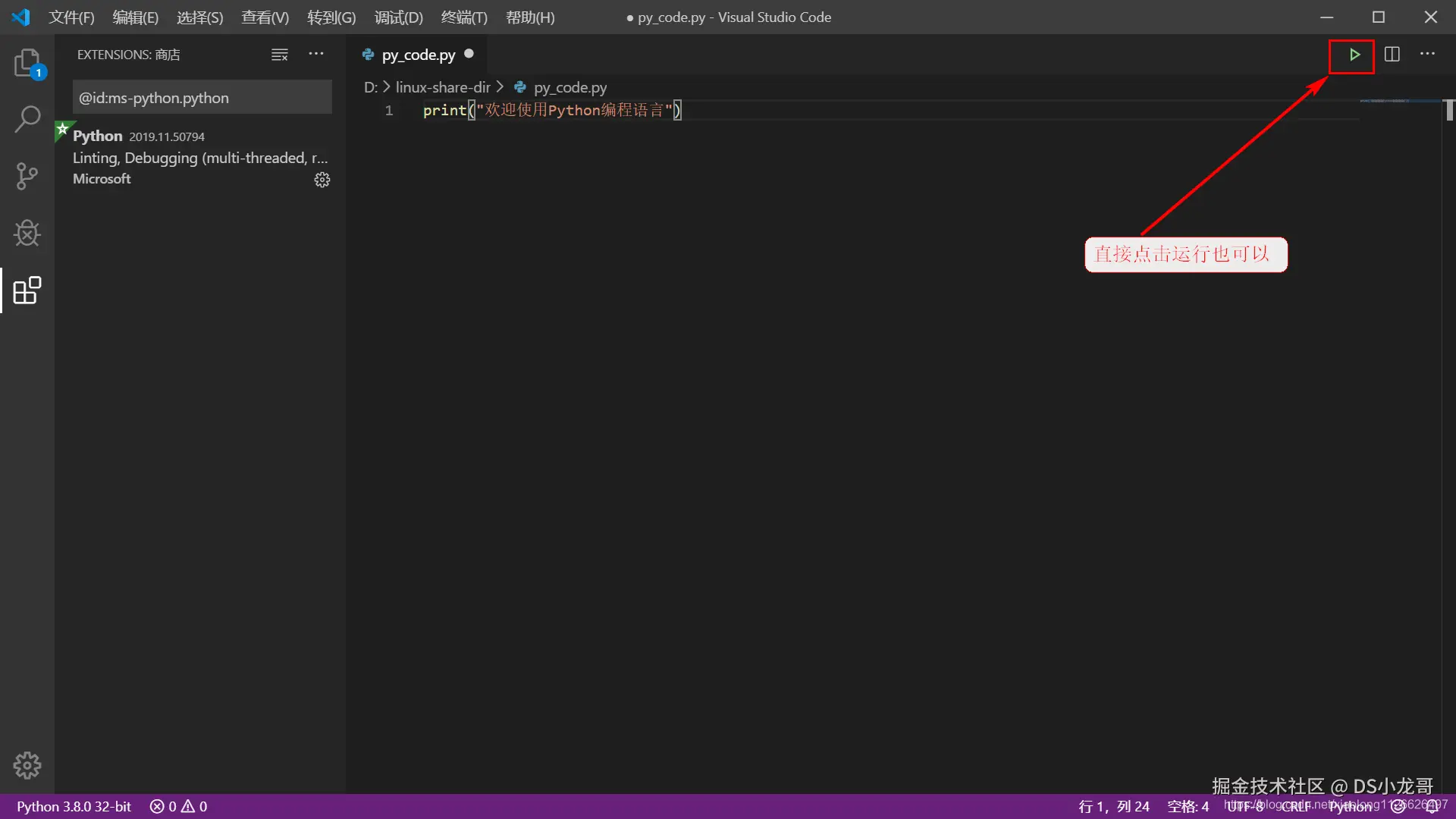Viewport: 1456px width, 819px height.
Task: Click linux-share-dir in breadcrumb path
Action: coord(443,87)
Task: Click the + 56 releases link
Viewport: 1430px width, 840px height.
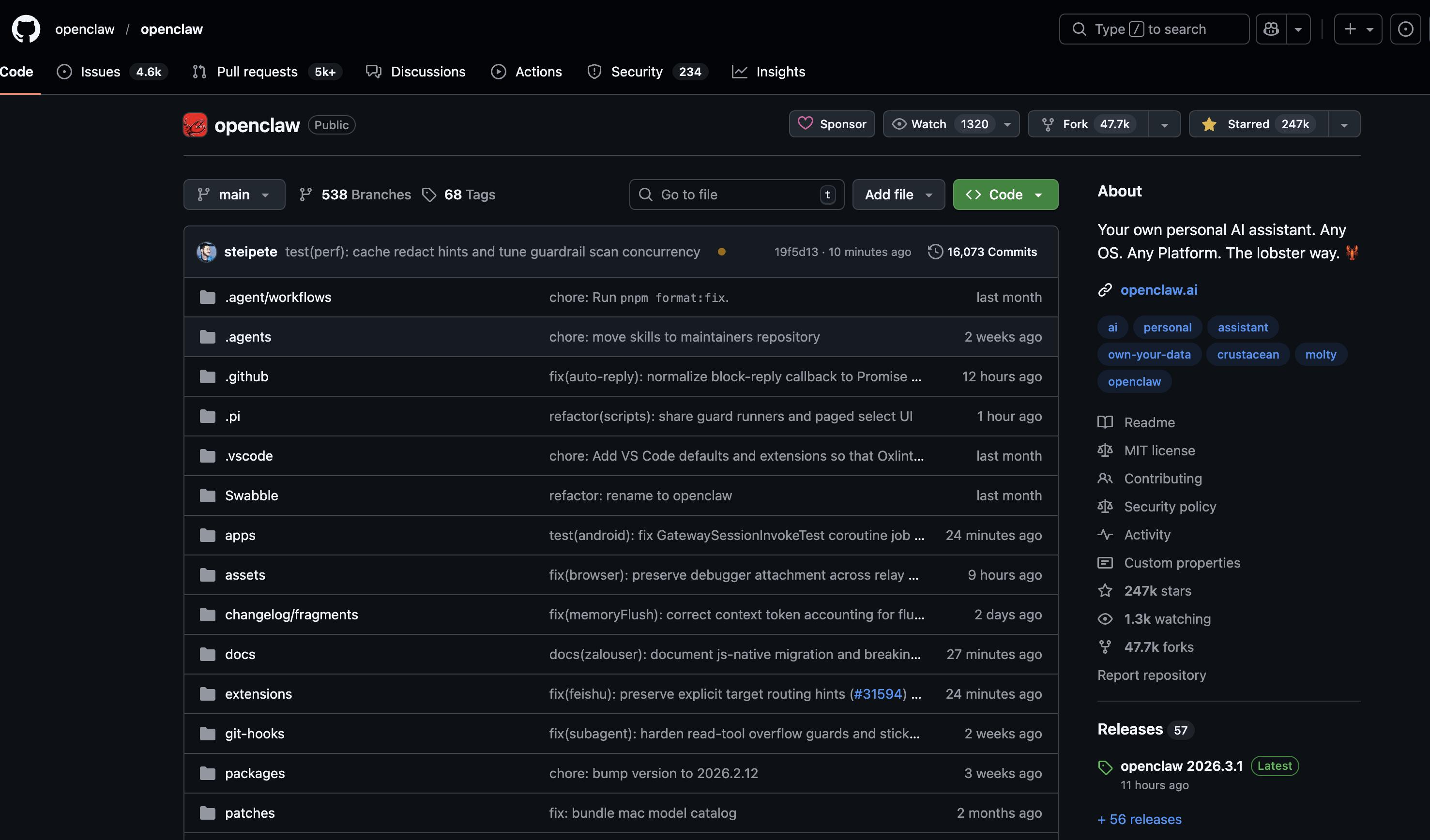Action: (x=1139, y=819)

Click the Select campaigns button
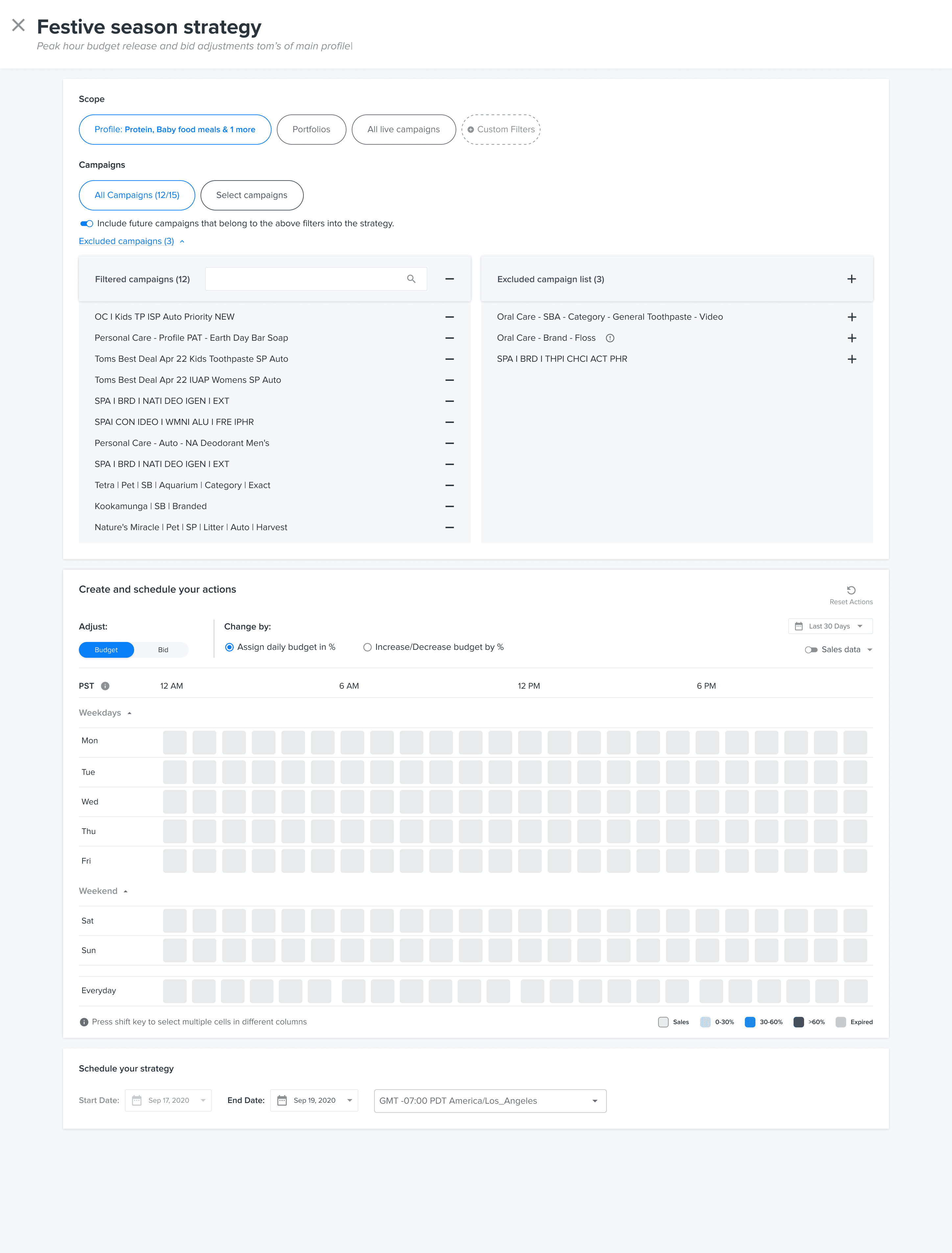(x=251, y=195)
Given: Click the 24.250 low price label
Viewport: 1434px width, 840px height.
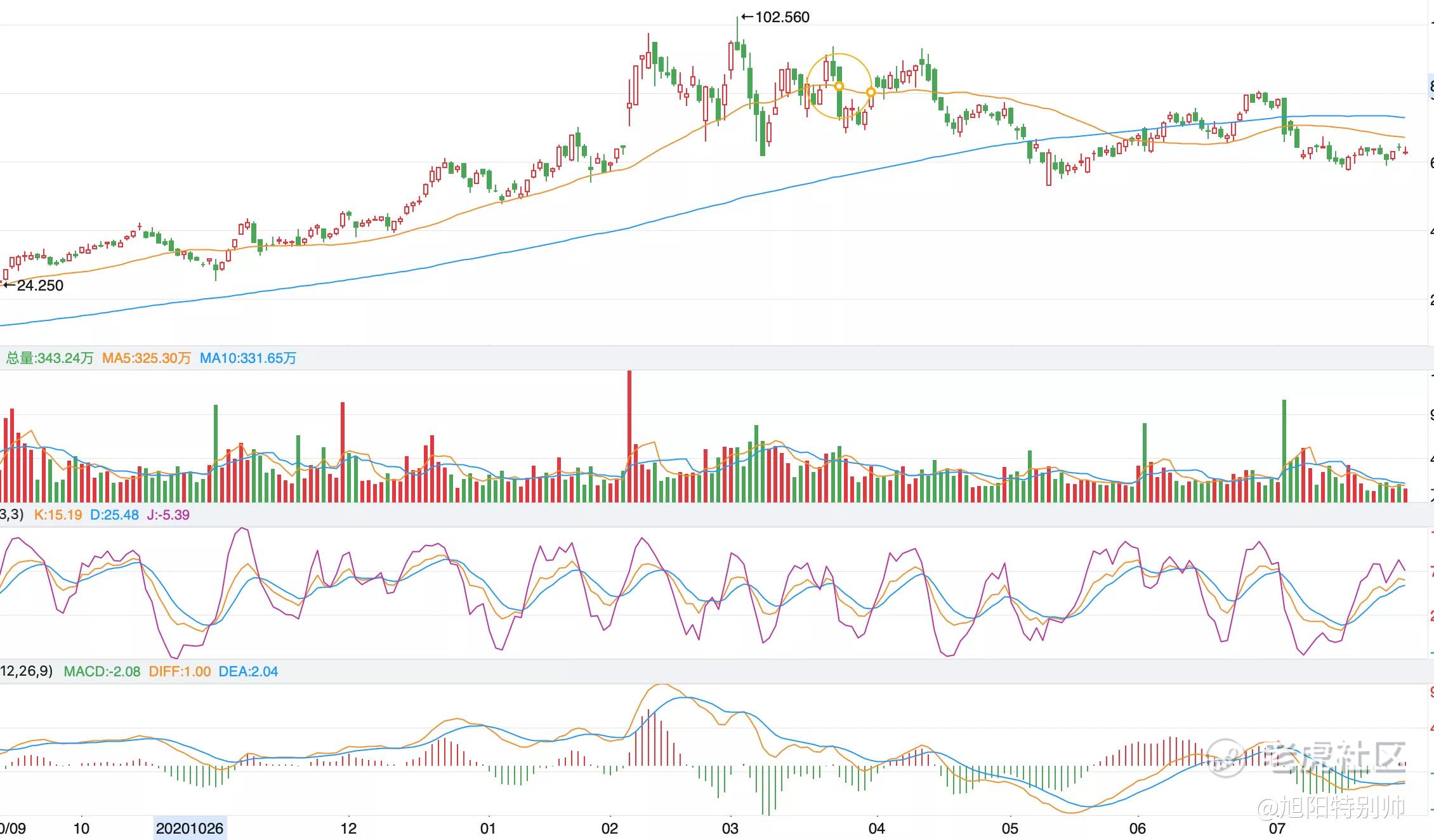Looking at the screenshot, I should (39, 285).
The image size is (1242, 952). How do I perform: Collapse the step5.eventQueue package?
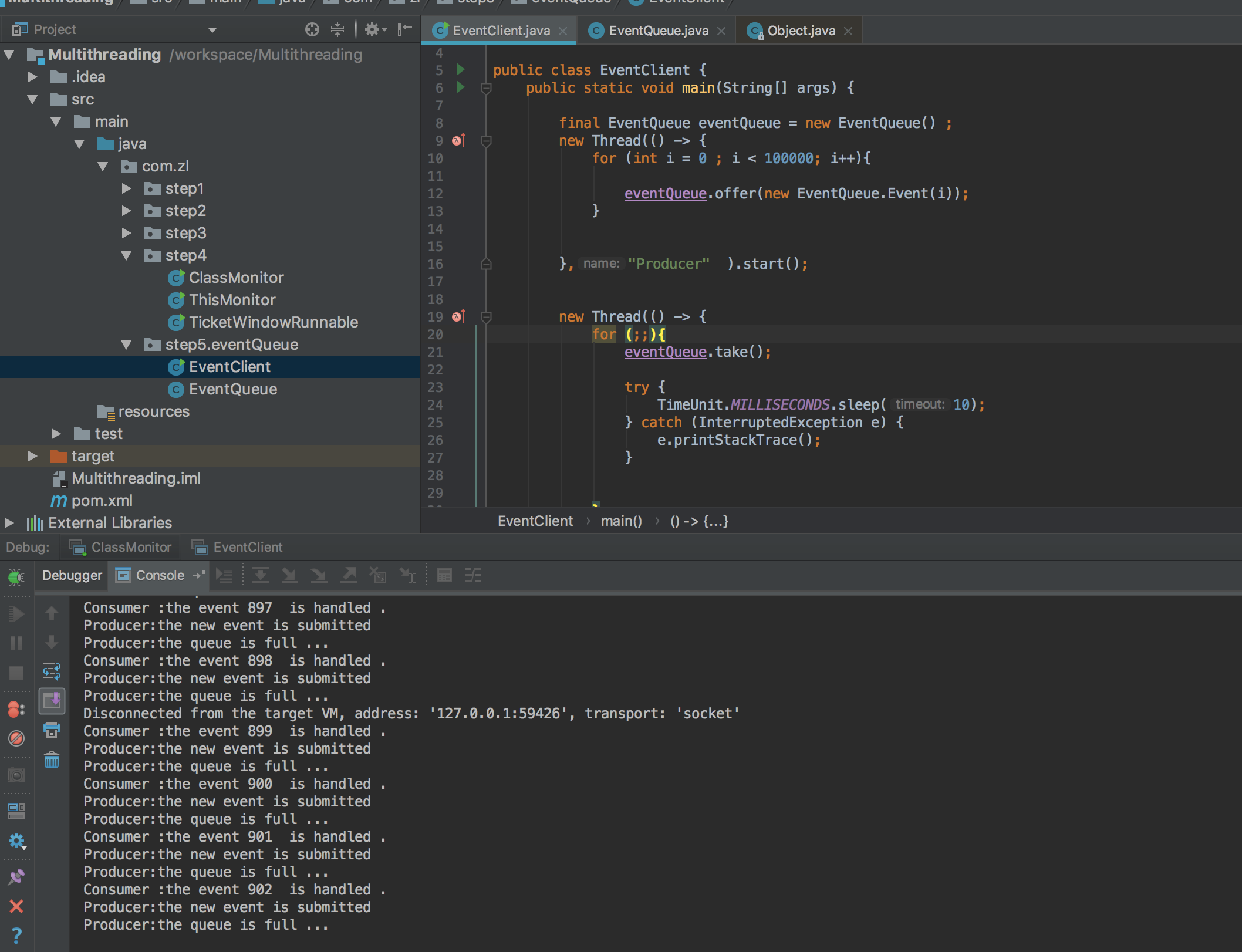[x=126, y=345]
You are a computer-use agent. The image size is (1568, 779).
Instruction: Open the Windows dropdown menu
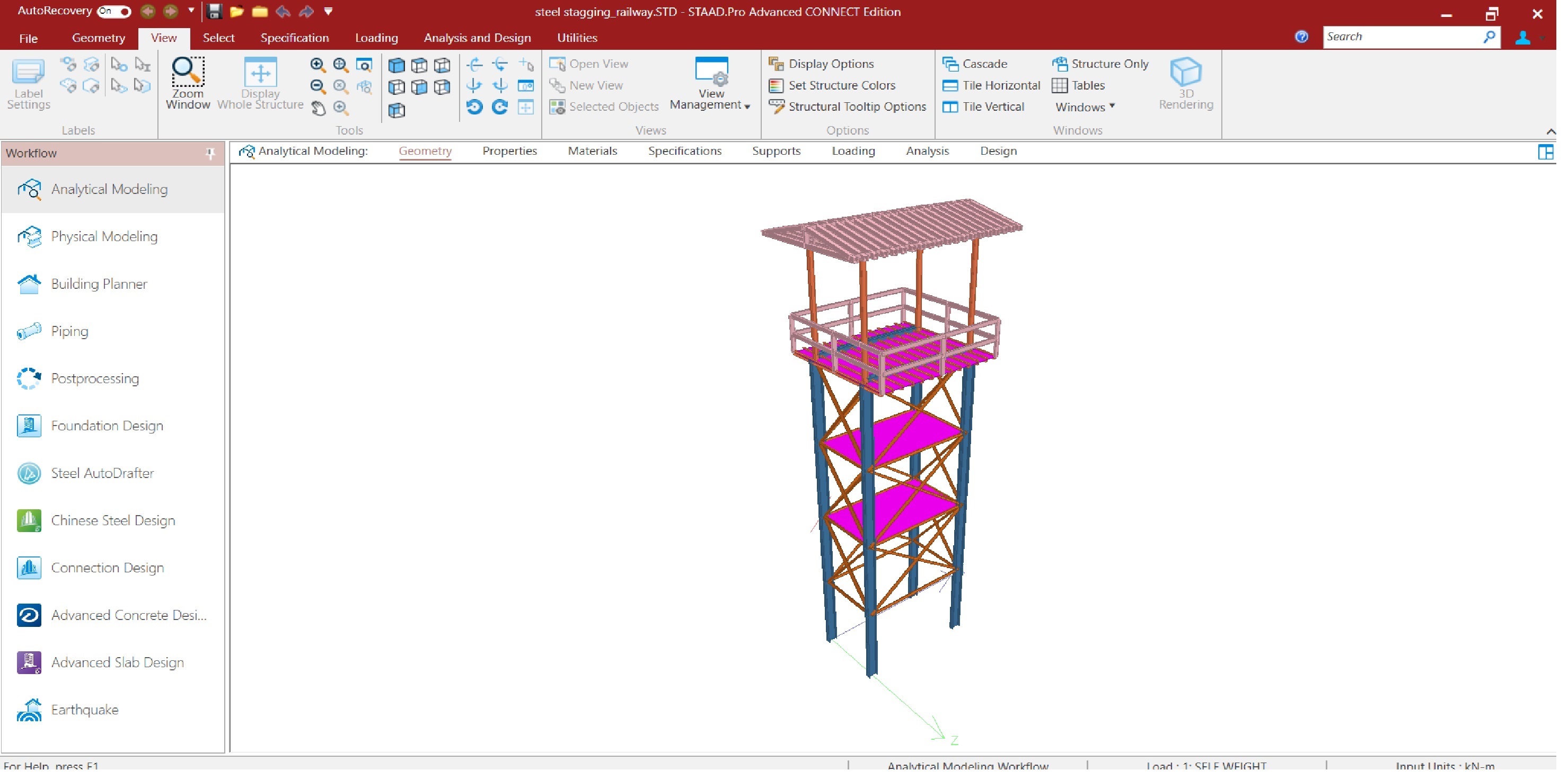(1085, 107)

● ● ● ●

=== What you have to do ===
Make an exact copy of only those lines that run from the line with "Viewport: 1434px width, 840px height." through the end of the records, excluding pictures.

=== Reply to the task ===
Viewport: 1434px width, 840px height.
Looking at the screenshot, I should (39, 285).
The image size is (1242, 952). How do I perform: Collapse the step5.eventQueue package?
[x=126, y=345]
You are a computer-use agent. The image size is (1568, 779).
Instruction: Open the Windows dropdown menu
(1085, 107)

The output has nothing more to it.